The Visitors has a soundtrack feel to its ambiance, telling stories of states of mind and places outside the everyday sphere where the memes and archetypes live, rolling in on a foaming spume and digital voices from the back of the room, just there, in the shadows. Shivery glitches and cello drones make play with the downward seep of a textured violin and the exterior sound of a hurdy-gurdy, stage left. The trip (and it is a trip) coruscates with uncertainty – who is out there? It’s probably just the FBI, knocking down the door and turning on the mind probe, dear. These scampering, slippery twitches are not the alien signifiers of close encounters of the cuddly kind, more of a lurking horror switched into gear on the perverted logic of a Giallo timescape.
Dark ambience isn’t an adequate term; perhaps getting the fear is, and dammit if Gosh-Wow, Sense of Wonder doesn’t creep in with the twiddled lateral orchestrations too. Pulsar electronics tap out signals on a thousand year journey from the salon to the stars in a measure; the beholders of the beauty may see through different eyes to standard, and the ears are attuned to a music of analogue spheres and ones and zeroes alike. It never seemed like the spaceships might creak so much, but apparently, they do in Cyclobe’s universe – but just listen to the Muzak™. When the running water boils into synthetick life as a trickle of acoustic lifeform consciousness on “First Memorable Conversation With A Chimera”, the question of what it’s banalities might be like notwithstanding, the drained degeneration into scuffed murmurs and febrile electronic humour makes moot the possibility of mutual understanding, but hints at the phantasmagorical shiveriness of such an exchange.
Creating the alien within and without to the rhythmic and melodic stringed accompaniment of their visitations, Thrower and Norris pull beauty from chaos and return the favour to the effects units, drifting then flowing from the passion of “If You Want To See That Nothing Is Left” into the widescreen freefall glimmer of the solar winds which summon the propulsive beat and bass-sweep dementia of “Strix Nebulosa” before a detour into more down to Earth wind instrumentation coiled around bitstreams and lancing tones.

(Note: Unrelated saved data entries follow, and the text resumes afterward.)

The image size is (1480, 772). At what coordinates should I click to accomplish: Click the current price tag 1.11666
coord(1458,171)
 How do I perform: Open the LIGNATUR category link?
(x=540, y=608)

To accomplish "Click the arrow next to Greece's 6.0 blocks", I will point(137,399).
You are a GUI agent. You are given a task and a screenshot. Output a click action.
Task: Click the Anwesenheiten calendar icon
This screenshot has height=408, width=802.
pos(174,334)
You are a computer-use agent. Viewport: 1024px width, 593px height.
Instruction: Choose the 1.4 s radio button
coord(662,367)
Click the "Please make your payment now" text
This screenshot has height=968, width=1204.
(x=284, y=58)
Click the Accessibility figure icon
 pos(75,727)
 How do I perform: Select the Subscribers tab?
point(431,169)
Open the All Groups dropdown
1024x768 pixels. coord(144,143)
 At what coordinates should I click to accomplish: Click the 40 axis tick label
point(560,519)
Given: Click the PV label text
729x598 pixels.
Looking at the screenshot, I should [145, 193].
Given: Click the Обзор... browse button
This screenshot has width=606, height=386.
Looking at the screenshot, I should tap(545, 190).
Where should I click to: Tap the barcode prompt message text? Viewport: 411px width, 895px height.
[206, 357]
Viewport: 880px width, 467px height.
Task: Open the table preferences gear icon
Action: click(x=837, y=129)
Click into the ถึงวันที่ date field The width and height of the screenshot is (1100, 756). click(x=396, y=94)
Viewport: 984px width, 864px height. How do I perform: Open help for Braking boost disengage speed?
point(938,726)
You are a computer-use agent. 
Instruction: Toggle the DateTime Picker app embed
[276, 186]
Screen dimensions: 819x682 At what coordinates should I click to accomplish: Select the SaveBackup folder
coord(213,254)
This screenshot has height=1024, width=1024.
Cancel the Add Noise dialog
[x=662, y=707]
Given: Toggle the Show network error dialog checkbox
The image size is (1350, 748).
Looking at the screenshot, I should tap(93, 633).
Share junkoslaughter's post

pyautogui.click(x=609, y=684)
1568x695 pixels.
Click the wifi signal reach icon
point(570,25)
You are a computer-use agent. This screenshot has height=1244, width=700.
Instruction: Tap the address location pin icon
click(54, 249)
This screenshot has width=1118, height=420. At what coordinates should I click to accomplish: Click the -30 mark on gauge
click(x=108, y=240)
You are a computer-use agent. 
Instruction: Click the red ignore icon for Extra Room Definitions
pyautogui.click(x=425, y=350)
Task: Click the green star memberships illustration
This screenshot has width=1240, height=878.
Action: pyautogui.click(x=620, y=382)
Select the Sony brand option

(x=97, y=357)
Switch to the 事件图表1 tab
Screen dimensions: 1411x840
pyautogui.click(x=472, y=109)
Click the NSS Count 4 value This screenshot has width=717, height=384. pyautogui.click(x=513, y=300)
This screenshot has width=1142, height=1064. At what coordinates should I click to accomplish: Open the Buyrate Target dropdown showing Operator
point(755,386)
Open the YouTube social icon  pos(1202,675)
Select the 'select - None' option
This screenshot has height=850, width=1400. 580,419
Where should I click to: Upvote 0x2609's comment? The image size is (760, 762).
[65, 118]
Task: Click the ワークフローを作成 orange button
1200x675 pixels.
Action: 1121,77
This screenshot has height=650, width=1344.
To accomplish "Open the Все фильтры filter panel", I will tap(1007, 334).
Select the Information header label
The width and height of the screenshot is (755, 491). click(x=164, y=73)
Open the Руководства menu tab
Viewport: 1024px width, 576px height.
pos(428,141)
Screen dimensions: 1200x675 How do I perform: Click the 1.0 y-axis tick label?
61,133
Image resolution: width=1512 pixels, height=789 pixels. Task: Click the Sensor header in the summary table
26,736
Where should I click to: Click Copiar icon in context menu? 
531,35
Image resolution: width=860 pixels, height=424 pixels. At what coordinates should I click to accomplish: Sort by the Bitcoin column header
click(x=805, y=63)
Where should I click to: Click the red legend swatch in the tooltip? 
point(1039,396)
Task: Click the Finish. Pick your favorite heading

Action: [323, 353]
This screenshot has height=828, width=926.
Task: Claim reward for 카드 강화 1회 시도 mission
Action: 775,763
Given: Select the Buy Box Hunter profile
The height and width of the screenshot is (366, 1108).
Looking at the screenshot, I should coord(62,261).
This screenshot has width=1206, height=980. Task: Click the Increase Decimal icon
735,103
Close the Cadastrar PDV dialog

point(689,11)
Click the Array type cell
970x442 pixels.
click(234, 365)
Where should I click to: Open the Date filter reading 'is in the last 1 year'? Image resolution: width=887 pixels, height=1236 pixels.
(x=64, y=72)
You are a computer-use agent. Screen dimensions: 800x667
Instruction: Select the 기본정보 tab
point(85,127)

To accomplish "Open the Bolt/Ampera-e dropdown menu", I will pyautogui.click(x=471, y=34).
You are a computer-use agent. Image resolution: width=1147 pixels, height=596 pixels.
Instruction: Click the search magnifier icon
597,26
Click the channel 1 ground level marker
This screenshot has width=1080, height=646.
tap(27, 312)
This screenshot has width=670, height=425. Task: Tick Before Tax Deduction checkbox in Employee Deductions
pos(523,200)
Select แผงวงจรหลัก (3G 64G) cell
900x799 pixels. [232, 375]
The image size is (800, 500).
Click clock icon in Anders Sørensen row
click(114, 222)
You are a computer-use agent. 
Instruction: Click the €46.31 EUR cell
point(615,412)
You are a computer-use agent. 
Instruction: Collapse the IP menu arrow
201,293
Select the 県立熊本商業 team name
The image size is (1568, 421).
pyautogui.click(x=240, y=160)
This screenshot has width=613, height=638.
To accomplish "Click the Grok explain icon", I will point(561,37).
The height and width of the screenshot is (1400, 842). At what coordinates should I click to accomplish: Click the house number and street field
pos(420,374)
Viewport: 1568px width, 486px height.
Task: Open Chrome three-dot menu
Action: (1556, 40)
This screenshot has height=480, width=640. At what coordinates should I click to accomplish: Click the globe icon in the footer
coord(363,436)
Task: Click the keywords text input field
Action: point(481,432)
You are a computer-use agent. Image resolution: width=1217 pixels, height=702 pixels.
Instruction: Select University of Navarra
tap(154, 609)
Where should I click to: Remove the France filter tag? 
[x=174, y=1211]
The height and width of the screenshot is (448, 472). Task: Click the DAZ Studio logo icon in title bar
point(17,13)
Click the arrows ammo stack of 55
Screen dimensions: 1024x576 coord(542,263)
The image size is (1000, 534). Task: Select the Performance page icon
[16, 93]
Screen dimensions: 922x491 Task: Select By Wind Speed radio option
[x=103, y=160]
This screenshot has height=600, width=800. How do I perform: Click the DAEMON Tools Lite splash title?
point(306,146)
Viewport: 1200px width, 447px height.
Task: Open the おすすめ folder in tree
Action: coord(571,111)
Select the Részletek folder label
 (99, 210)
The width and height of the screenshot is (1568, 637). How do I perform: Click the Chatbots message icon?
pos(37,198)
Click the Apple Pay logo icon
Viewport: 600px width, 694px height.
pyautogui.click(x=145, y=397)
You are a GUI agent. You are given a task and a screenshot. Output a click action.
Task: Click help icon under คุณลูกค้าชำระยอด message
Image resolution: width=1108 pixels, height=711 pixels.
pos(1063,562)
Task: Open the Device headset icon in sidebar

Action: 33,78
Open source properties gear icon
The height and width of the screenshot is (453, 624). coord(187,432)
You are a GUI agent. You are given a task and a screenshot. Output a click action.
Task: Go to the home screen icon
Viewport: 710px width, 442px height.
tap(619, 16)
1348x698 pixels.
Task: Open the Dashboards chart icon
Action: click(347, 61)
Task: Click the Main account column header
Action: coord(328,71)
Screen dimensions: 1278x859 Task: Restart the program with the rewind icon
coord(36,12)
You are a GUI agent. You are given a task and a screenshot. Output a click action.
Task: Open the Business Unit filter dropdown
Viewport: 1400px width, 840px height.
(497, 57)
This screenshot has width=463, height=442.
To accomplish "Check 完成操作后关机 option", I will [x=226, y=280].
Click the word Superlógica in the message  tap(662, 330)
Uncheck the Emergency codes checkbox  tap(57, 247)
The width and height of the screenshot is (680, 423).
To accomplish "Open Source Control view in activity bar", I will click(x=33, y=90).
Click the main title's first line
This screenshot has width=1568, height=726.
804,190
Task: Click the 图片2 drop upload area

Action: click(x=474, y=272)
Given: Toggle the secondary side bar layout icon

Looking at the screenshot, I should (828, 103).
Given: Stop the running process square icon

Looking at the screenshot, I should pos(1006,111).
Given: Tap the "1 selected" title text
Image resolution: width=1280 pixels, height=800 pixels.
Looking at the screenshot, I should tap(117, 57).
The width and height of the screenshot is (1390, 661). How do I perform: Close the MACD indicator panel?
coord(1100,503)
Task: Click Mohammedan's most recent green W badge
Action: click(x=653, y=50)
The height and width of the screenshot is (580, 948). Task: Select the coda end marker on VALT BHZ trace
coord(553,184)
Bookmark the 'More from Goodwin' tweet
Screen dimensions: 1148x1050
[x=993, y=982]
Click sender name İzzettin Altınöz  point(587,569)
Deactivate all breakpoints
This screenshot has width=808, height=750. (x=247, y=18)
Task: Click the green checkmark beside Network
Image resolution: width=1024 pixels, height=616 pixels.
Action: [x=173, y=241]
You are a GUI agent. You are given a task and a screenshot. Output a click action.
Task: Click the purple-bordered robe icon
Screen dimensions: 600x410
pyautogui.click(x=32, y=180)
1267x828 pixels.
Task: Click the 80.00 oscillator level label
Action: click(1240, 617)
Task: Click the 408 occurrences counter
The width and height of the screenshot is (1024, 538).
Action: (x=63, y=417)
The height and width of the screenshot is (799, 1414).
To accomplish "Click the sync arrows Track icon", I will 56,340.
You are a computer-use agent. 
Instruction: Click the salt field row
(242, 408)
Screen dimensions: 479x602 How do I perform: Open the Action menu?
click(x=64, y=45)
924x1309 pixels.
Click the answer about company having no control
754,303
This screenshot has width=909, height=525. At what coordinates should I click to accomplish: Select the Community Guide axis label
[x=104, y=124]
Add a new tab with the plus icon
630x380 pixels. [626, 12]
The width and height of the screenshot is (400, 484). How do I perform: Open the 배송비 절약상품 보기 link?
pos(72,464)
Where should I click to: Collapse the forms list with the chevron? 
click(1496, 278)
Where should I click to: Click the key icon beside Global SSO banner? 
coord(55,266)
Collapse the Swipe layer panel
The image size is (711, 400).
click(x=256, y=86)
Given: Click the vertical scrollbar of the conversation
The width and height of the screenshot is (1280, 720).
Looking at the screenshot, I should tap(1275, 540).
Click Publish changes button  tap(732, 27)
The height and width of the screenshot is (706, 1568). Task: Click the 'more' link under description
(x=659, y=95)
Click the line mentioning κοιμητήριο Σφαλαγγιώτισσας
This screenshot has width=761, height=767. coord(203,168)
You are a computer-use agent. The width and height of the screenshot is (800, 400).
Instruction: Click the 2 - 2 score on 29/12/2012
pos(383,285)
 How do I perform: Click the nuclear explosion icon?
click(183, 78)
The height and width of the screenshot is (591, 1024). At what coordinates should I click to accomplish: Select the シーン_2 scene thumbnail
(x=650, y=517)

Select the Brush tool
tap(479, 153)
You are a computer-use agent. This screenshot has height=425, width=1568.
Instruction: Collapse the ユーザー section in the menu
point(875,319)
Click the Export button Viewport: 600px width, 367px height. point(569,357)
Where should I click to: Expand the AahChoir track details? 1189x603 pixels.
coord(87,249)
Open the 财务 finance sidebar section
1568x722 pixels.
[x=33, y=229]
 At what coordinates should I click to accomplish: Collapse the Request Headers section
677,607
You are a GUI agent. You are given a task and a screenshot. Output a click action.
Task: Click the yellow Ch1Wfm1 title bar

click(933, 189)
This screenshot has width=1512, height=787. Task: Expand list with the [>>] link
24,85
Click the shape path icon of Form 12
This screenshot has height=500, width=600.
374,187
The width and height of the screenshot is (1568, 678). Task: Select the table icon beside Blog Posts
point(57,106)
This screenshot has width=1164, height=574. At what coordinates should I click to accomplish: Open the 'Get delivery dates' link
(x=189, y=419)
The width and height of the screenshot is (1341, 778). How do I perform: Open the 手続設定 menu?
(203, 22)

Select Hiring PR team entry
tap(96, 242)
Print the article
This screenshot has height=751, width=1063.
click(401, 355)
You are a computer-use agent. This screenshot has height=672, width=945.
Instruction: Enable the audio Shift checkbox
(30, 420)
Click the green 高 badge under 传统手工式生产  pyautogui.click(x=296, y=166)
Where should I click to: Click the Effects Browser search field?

The elevation into “Replaced By His Constellation” is accompanied by an apparent choir of deracinated electronic voices, chittering and meeping to the rising spirals of synthesis and shuddery chord arrangements, pencilling a web of crackles and compelling glitched-over electronic rhapsody which seem to urge the listener off world, and quick about it. Beguiling and disconcerting at the same time, The Visitors hints it may just be time to leave the planet after all, if not in person then by musical means if necessary, floating out on a warm tidal wash of bass tones and the sea of the inner ear.